Reparar, segundo o livro Esperança Feminista, de Débora Diniz e Ivone Gebara, “é um mandato verbal para o agora. Reparar é também um verbo que remete à caixa de costura: fazer reparos em meias furadas, nas roupas esgarçadas, nas bainhas. É um verbo imperativo sobre o instante e que oferece detalhes a respeito do que precisa para um futuro diferente”.
Reparar, aqui no Nordeste também tem a ver com prestar atenção. A gente diz: “repara mesmo, quem tá passando por alí” – que é o mesmo que alertar que precisamos parar tudo para prestar atenção em algo.
Nos últimos dias, durante o Carnaval, pensei bastante tempo reparando, porque às vezes a gente percebe, mas não “repara bem”. Percebemos a presença das pessoas com deficiência durante o Carnaval, mas não reparamos na morfologia dos espaços urbanos que destacam o não-pertencimento destas pessoas às ruas, uma vez que estas são sistematicamente organizadas para a exclusão daquelas pessoas.
A gente até percebe a alegria carnavalesca das pessoas com deficiência ao romperem as sistemáticas das ruas não acessíveis, mas não reparamos a profundidade capacitista compactuada ao longo dos tempos que determina as relações sociais, costumes e comportamentos, nos quais estão presentes em frases constantemente ditas no meio da festa: “você é uma inspiração para mim” ou “você me dá forças para continuar”. Forma violenta, porém, romantizada de “não-reparar” as pessoas com deficiência como sujeitos de direitos.
Entretanto, mesmo diante das práticas alienadas pela capacidade compulsória do corpo, as quais limitam estes sujeitos ao pertencimento frevista e pernambucano de ser e viver o Carnaval, a fissura ocasionada pela presença de carnavalescos com deficiência nas ruas provoca um rompimento subversivo a uma ordem violenta.
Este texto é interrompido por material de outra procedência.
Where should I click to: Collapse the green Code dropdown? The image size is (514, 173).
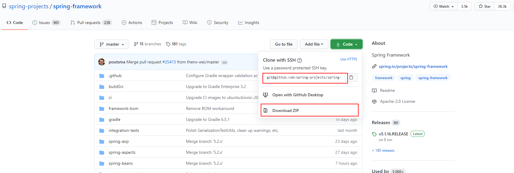tap(346, 44)
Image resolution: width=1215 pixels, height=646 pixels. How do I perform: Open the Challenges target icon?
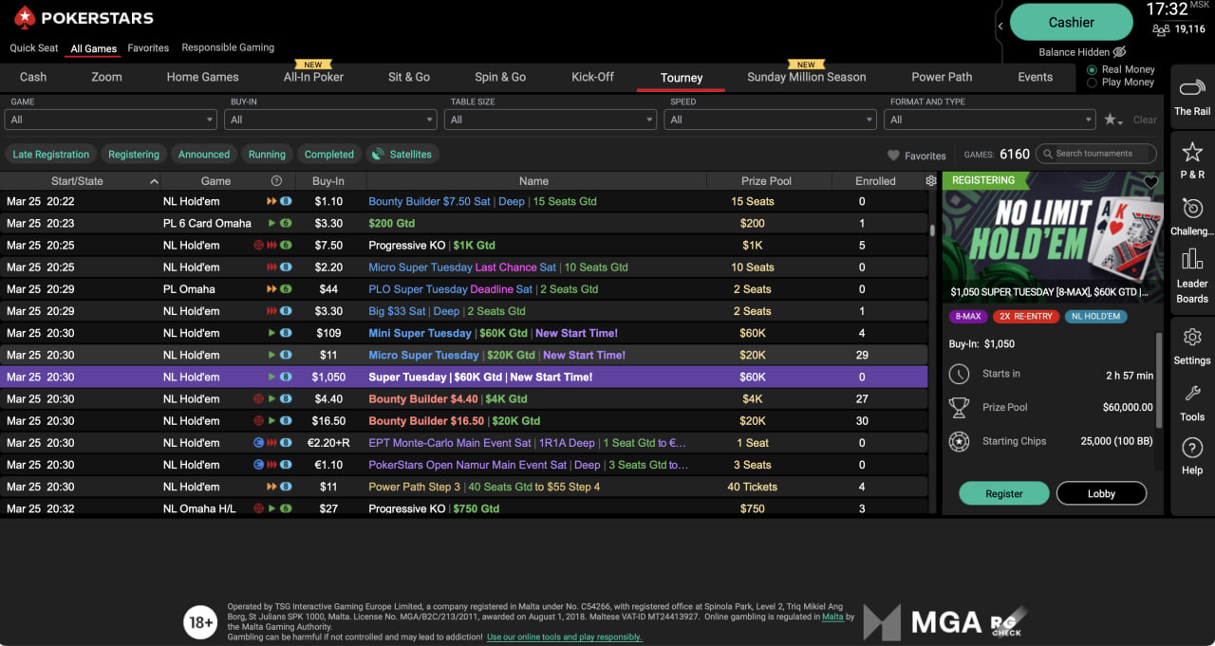click(x=1192, y=209)
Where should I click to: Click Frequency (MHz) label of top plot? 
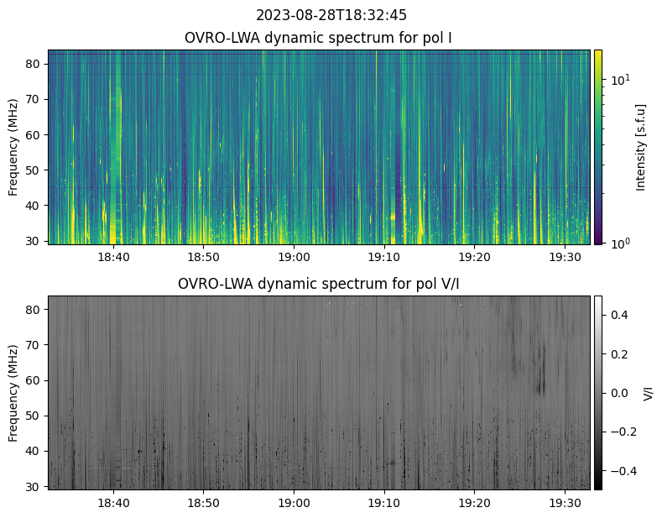pos(13,147)
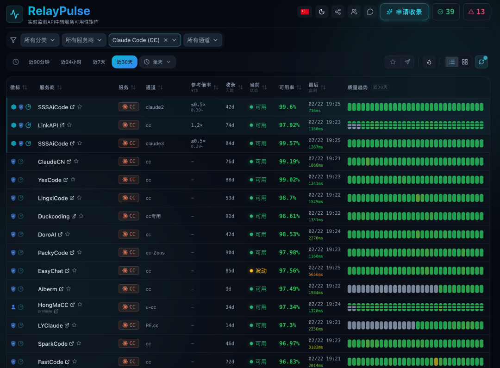
Task: Toggle the favorites star filter in the toolbar
Action: 393,62
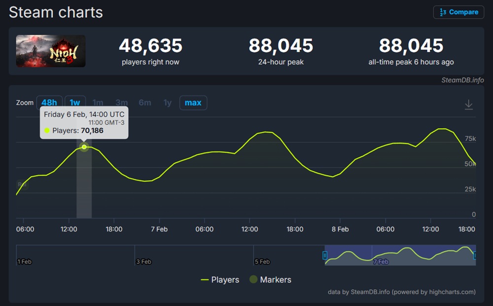
Task: Choose the 3m zoom option
Action: point(121,103)
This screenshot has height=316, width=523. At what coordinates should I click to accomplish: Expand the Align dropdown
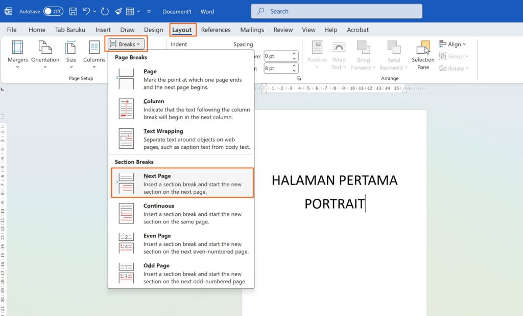tap(453, 44)
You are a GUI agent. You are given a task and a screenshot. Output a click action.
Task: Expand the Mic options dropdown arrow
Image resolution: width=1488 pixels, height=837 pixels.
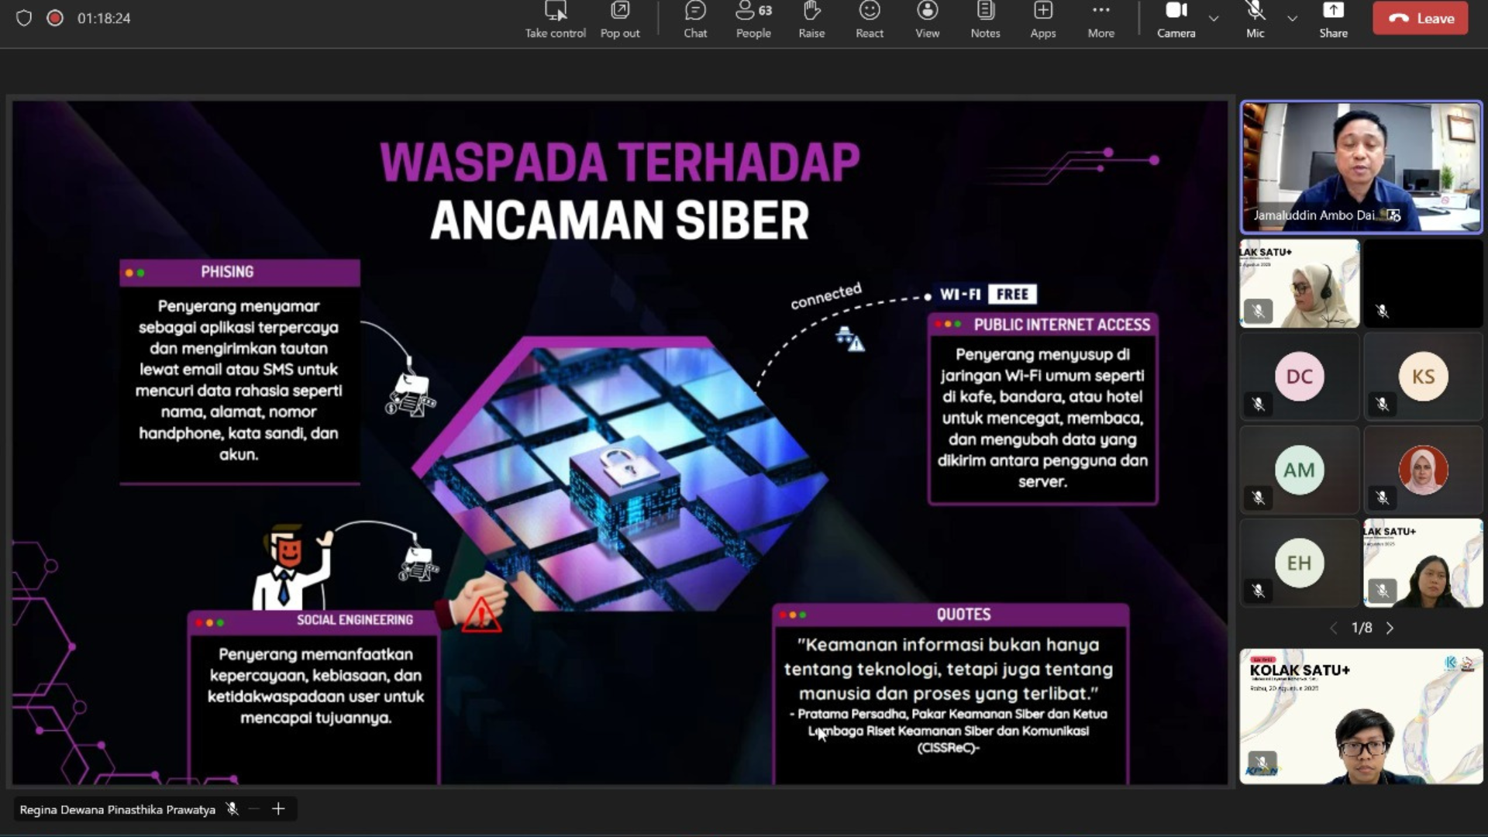click(1292, 18)
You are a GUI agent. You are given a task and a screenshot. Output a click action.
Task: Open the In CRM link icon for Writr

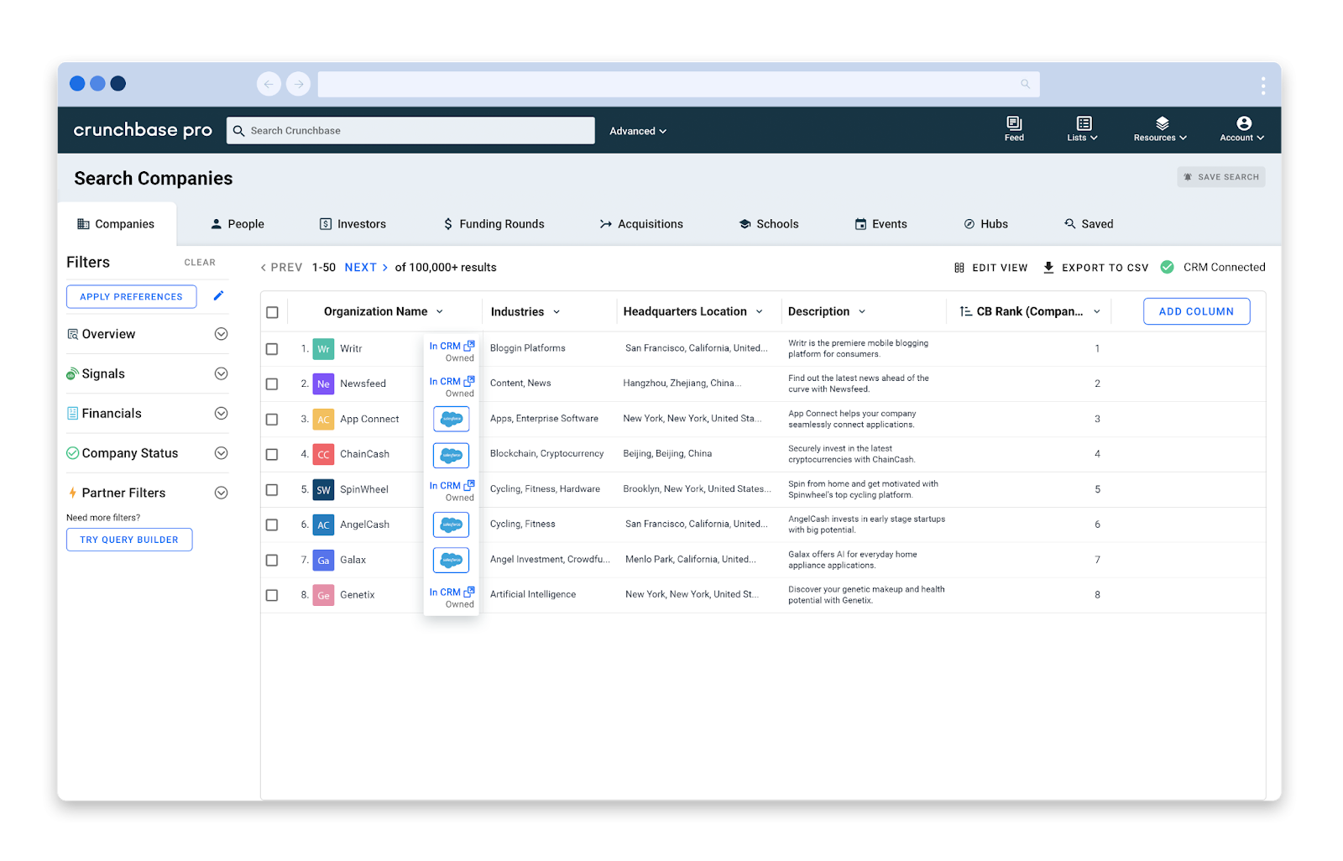469,346

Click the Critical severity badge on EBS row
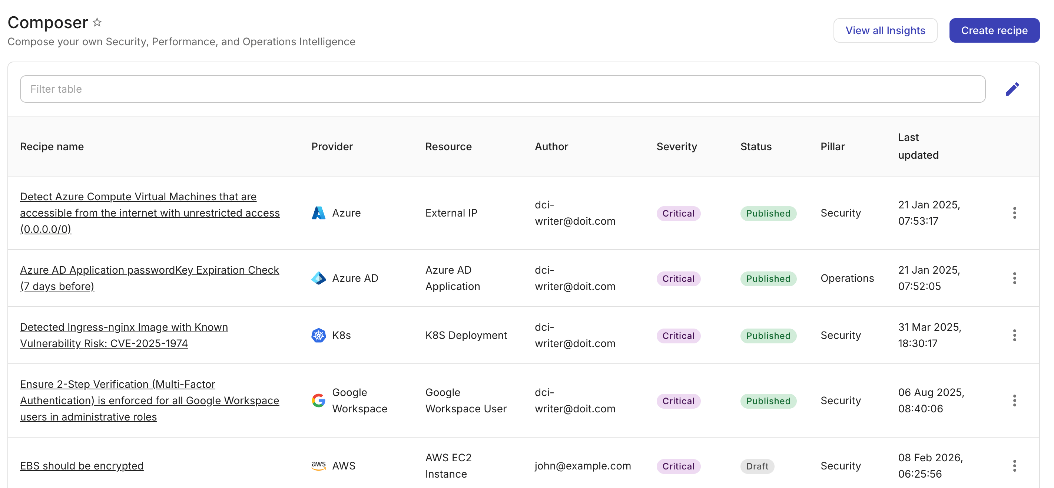pos(678,466)
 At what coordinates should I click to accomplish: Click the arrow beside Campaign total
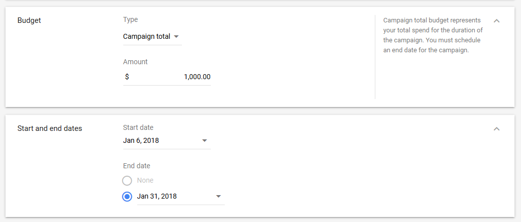point(176,36)
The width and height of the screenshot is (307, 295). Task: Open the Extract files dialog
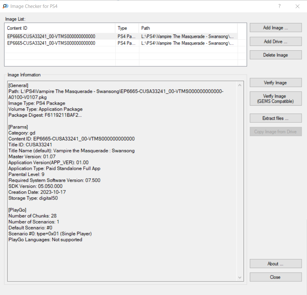click(275, 118)
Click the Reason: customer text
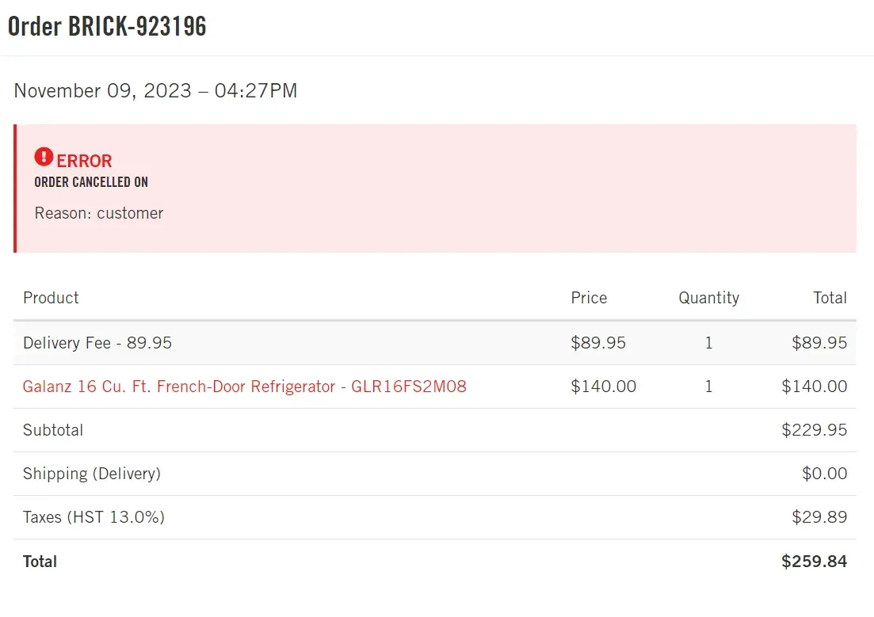The height and width of the screenshot is (617, 874). point(99,213)
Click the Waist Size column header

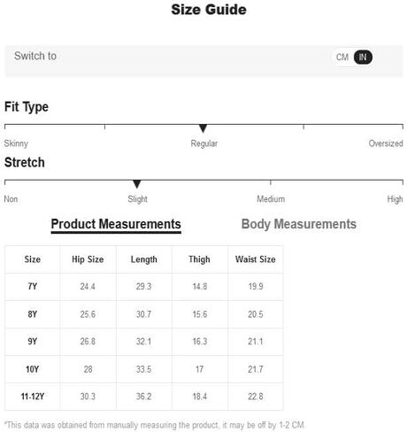click(256, 259)
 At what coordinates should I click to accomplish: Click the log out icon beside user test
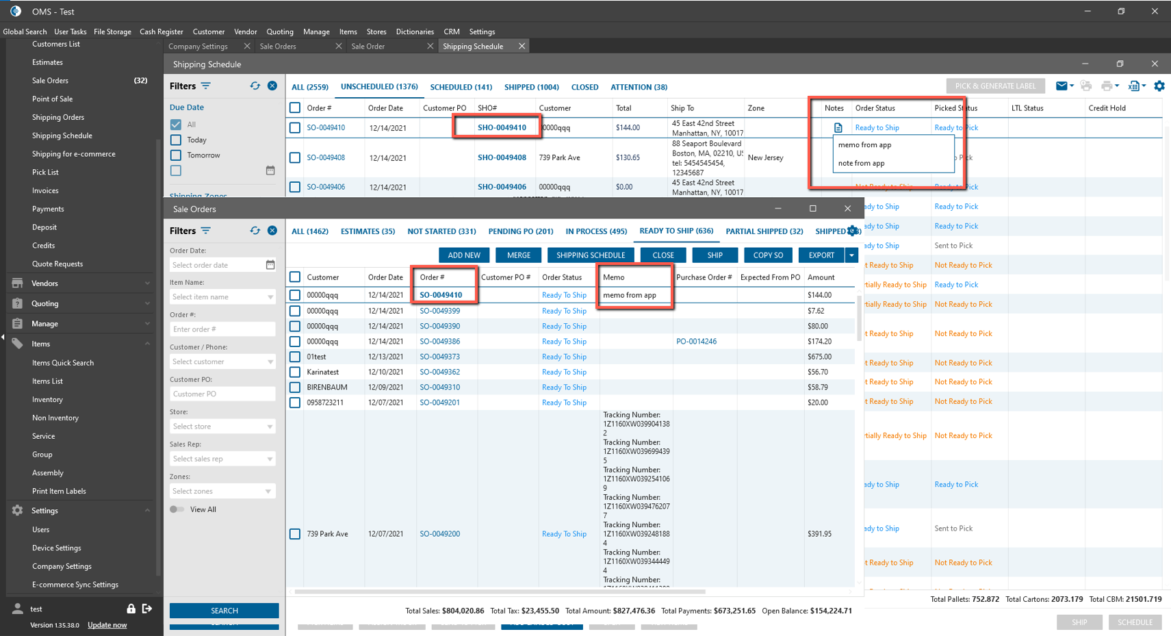click(x=147, y=609)

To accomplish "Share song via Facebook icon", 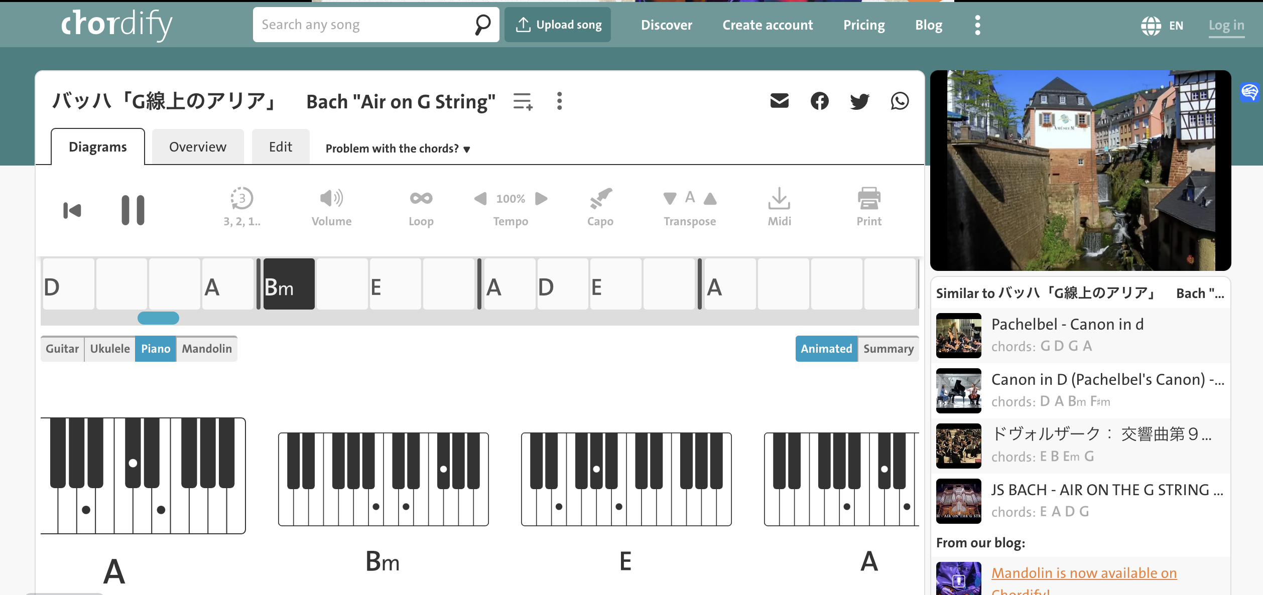I will (819, 101).
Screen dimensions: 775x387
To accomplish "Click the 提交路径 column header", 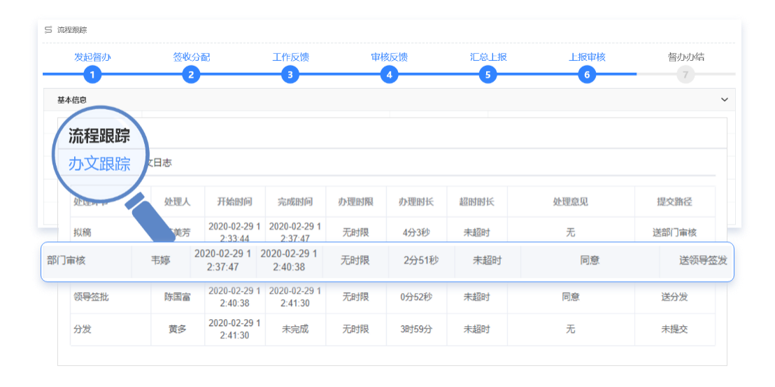I will pyautogui.click(x=674, y=202).
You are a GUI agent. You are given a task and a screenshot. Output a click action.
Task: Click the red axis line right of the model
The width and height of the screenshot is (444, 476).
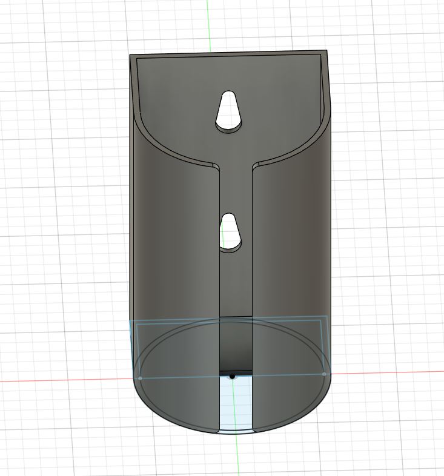[387, 372]
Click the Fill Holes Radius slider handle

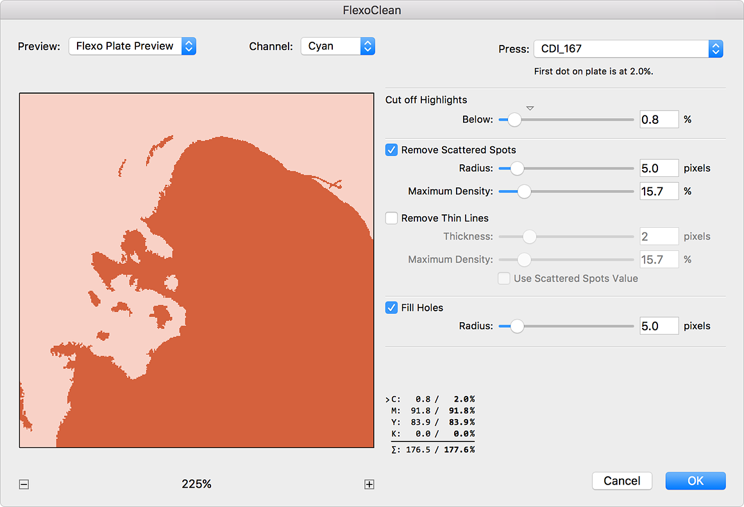tap(516, 326)
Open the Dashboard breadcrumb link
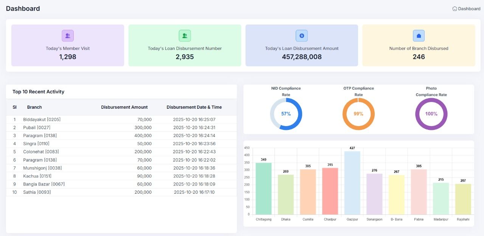The height and width of the screenshot is (236, 484). 468,8
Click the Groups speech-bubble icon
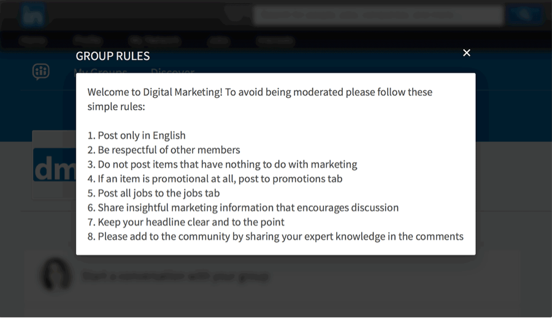The width and height of the screenshot is (552, 318). click(41, 72)
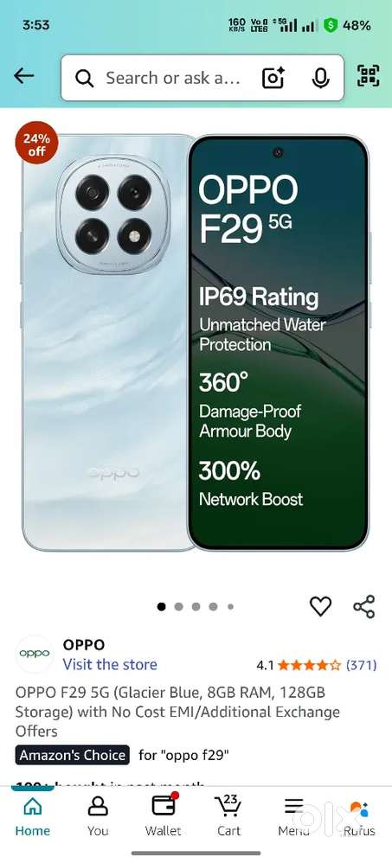This screenshot has height=863, width=392.
Task: Click the OPPO brand logo
Action: pyautogui.click(x=34, y=654)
É nesse sentido que acredito na radicalidade do Carnaval que desafia as ruas. Ao meu ver, ele encoraja as pessoas a encararem o medo coletivo de existir e sentir alegria. Os espaços antes tomados por carros e pressa, passam a ser ocupados por gente, música e entrega.
Tomar as ruas é uma fratura coletiva no sistema, nos aproximando das linhas de costura para a reparação dos inúmeros furos opressores causados pela normalidade compulsória. É fazer revelar no instante o que foi massacrado pela normalidade imposta na sociedade capitalista.
Assim, reparar tem a ver com prestar atenção em quem está nas ruas, mas sobretudo, em quem não está. É um costura anti-capacitista que não romantiza a violência e não institui como caridade o sujeito de direito. Reparar tem a ver com o profundo, com rever o vivido.
Se este ato de vontade alegre que é o carnaval e como ele diversifica as ruas pudesse ser visto como um comprometimento coletivo de transformação, poderíamos “reparar bem” no que nos coloniza desde dentro, a fim de reinventar o corpo, reaprender o vivido, reinventar as imagens, falas e experiências de existir e tornar essa fissura de ocupação das ruas em uma luta interseccional constante por justiça, fraturando o isolamento, rumo a um futuro diferente.